Researchers in the University of Sheffield, England, have found out how mitochondria, the energy generators within cells, withstand attacks on their DNA from rogue molecules. Their findings could lead to new treatments for cancer and neurodegenerative diseases.
The five-year study, published last week in Science Advances, reveals how the enzyme TDP1, which is known to have a role in repairing damaged DNA in the cell’s nucleus, is also responsible for repairing damage to mitochondrial DNA (mtDNA).
Mitochondria are the powerhouses of cells. They generate the energy required for all cellular activity and have their own DNA. During the process of energy production and making proteins, a large amount of rogue reactive oxygen species are produced. They constantly attack the DNA in the mitochondria. These attacks break their DNA. However the new findings show mitochondria have their very own repair toolkits which are constantly active to maintain their own DNA integrity.
Lead author of the study, Professor Sherif El-Khamisy, a Wellcome Trust Investigator and Chair of Molecular Medicine at the University of Sheffield, said: “Each mitochondria repair toolkit has unique components – enzymes - which can cut, hammer and seal the breaks. The presence of these enzymes is important for energy production. Defects in repairing DNA breaks in the mitochondria affect vital organs that rely heavily on energy such as the brain. It also has implications on mitochondria replacement therapies recently approved in the UK and known as ‘three parent babies’.”
Having healthy mitochondria is also essential for tissue regeneration, making it particularly important for successful organ transplants.

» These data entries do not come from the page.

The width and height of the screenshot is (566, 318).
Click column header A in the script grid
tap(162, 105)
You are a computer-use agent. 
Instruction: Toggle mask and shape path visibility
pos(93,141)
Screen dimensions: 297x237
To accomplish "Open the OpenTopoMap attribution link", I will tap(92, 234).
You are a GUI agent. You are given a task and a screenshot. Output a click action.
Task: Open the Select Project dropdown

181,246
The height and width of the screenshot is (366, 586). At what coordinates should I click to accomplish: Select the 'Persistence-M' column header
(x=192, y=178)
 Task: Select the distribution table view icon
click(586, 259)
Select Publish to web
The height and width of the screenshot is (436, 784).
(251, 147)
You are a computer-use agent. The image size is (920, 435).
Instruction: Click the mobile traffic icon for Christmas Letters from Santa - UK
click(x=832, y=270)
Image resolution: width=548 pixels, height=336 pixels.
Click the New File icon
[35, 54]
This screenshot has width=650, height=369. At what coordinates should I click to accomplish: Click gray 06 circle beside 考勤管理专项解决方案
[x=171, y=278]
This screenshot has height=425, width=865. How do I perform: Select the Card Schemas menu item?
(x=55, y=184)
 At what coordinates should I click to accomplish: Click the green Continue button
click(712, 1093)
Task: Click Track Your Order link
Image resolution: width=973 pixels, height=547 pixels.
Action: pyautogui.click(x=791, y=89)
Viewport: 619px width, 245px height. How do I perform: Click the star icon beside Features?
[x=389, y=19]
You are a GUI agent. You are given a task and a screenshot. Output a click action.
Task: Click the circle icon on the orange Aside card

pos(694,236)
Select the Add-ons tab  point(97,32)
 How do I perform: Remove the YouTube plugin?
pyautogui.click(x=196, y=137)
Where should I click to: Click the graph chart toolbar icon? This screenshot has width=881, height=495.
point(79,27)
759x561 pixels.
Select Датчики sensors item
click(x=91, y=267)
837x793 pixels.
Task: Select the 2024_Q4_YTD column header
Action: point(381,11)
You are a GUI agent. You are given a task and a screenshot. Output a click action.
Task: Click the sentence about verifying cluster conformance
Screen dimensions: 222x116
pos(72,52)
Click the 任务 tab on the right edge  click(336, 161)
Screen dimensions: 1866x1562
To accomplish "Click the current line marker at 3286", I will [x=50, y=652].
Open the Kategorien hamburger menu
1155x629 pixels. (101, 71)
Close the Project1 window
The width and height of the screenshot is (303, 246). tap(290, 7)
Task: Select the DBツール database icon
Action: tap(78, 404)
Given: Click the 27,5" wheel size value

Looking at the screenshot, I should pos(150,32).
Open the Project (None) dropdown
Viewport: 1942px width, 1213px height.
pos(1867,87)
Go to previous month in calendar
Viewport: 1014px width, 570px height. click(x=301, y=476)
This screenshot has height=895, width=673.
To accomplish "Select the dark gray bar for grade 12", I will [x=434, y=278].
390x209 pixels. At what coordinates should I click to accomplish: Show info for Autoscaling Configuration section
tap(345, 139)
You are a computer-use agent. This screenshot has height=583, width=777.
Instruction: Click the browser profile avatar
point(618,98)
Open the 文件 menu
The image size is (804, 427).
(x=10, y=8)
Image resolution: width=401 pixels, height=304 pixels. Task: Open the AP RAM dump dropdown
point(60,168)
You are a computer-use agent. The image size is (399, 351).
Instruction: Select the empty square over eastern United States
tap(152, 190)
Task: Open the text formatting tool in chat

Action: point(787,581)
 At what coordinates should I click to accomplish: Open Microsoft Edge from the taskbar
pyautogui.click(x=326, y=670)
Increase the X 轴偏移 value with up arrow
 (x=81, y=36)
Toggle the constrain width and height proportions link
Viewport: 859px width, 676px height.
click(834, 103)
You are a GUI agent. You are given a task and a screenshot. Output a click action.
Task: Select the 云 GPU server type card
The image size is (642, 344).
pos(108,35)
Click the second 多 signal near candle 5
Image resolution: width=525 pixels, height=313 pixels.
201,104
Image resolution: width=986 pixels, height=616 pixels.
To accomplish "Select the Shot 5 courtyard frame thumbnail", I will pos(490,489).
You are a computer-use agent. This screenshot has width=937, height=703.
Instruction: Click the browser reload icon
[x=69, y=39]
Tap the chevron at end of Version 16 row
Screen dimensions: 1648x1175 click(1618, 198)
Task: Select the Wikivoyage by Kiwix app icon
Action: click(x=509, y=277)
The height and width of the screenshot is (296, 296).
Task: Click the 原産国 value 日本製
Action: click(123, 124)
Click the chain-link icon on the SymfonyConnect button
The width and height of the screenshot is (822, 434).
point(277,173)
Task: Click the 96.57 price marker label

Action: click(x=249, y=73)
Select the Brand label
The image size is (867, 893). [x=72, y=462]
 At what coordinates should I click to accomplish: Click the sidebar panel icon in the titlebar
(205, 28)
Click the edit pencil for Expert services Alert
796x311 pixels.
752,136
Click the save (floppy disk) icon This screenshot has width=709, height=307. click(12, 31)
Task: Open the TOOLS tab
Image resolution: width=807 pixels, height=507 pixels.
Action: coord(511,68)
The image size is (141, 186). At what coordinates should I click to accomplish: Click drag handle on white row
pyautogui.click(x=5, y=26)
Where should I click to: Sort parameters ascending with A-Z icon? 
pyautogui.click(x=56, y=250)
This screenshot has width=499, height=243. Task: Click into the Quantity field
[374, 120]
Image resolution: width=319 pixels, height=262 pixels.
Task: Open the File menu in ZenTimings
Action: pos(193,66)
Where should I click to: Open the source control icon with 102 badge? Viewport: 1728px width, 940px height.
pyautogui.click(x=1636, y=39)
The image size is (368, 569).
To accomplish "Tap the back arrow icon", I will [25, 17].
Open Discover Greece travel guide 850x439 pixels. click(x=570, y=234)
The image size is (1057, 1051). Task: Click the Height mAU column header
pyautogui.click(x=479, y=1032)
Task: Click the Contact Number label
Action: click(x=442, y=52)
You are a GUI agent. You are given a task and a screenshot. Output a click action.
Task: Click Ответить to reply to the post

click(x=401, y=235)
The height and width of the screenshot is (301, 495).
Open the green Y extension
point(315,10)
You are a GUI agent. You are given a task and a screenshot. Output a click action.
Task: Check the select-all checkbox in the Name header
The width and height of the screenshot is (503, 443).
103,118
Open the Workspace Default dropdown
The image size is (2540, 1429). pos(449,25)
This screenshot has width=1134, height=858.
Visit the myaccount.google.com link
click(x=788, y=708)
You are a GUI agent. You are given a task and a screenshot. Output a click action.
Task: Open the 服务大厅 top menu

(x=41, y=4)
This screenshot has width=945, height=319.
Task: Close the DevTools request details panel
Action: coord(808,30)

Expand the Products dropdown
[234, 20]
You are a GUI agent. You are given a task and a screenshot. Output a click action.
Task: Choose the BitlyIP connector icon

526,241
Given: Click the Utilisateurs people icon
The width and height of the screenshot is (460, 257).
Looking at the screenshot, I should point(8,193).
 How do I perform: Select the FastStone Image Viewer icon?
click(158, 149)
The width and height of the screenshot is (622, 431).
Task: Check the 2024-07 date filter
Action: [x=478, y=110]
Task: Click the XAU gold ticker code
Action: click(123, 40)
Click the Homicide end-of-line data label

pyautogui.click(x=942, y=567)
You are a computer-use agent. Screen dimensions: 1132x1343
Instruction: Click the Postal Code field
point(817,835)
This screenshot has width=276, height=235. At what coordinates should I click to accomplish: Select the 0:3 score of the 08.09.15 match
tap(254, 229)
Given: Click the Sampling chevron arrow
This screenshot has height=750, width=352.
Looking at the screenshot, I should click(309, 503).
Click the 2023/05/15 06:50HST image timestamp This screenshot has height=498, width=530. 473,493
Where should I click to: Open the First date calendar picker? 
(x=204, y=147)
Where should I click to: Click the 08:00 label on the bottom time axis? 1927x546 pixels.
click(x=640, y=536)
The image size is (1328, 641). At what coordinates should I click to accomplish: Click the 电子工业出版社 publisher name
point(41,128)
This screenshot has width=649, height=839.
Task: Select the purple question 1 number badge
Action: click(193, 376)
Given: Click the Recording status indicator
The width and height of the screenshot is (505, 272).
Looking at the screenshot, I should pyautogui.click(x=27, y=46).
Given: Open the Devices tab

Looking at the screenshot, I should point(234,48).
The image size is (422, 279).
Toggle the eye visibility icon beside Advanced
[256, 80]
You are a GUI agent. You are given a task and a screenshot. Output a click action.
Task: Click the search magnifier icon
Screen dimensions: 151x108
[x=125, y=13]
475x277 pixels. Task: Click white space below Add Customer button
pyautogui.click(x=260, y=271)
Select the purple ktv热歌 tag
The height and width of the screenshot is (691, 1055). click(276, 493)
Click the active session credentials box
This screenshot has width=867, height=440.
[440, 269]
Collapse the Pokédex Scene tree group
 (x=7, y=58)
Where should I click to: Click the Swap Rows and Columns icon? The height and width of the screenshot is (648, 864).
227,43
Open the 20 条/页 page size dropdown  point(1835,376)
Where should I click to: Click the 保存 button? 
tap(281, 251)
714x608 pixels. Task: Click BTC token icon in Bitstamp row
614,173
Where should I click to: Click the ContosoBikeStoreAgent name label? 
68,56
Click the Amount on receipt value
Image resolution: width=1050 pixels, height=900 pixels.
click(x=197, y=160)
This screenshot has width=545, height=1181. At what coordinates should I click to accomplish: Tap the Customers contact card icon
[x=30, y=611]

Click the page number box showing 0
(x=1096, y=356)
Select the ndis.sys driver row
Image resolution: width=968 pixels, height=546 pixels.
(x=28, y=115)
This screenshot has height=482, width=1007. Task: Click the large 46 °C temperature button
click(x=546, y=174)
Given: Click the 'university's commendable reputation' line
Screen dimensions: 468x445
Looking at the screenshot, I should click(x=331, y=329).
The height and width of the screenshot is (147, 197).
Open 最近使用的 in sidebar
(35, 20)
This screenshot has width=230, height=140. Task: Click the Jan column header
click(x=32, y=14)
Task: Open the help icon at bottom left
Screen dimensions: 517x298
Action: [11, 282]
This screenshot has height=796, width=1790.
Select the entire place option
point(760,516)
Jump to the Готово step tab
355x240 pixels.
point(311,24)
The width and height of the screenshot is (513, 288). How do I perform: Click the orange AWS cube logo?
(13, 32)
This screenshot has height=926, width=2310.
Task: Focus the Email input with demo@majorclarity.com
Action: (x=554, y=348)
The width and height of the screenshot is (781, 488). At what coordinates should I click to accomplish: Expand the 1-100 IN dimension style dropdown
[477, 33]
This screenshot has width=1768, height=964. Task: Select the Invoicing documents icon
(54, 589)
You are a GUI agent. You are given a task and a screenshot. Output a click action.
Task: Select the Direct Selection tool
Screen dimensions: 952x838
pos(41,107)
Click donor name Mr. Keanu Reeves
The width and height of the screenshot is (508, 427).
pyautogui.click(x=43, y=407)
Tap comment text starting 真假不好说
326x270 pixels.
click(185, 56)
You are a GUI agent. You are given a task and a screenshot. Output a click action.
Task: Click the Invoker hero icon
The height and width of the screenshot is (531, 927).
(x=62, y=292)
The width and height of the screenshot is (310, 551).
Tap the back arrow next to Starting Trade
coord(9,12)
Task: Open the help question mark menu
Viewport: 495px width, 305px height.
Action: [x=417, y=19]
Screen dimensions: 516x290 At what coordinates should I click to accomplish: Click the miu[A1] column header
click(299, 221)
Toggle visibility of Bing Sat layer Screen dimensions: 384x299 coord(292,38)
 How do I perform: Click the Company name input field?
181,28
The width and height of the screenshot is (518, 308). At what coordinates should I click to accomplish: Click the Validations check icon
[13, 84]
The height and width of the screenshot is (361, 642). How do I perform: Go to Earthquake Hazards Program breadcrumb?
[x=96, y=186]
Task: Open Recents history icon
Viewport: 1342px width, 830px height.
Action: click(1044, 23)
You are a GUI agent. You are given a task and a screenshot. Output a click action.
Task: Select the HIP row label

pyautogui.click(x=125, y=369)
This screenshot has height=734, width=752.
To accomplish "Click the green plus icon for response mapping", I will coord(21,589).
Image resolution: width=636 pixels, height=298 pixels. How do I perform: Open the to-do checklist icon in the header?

Professor El-Khamisy believes the findings could pave the way for the development of new therapies for mitochondrial disease that boost their DNA repair capacity, or for cancer treatments which could use TDP1 inhibitors to prevent mtDNA repair selectively in cancer cells. “Cancer relies on cells dividing very quickly. That means they need a lot of energy, so will have really healthy mitochondria,” said Professor El-Khamisy. “If we can find a way to selectively damage the mitochondria in the cancer cells, by preventing or slowing its repair mechanism, this could be really promising.”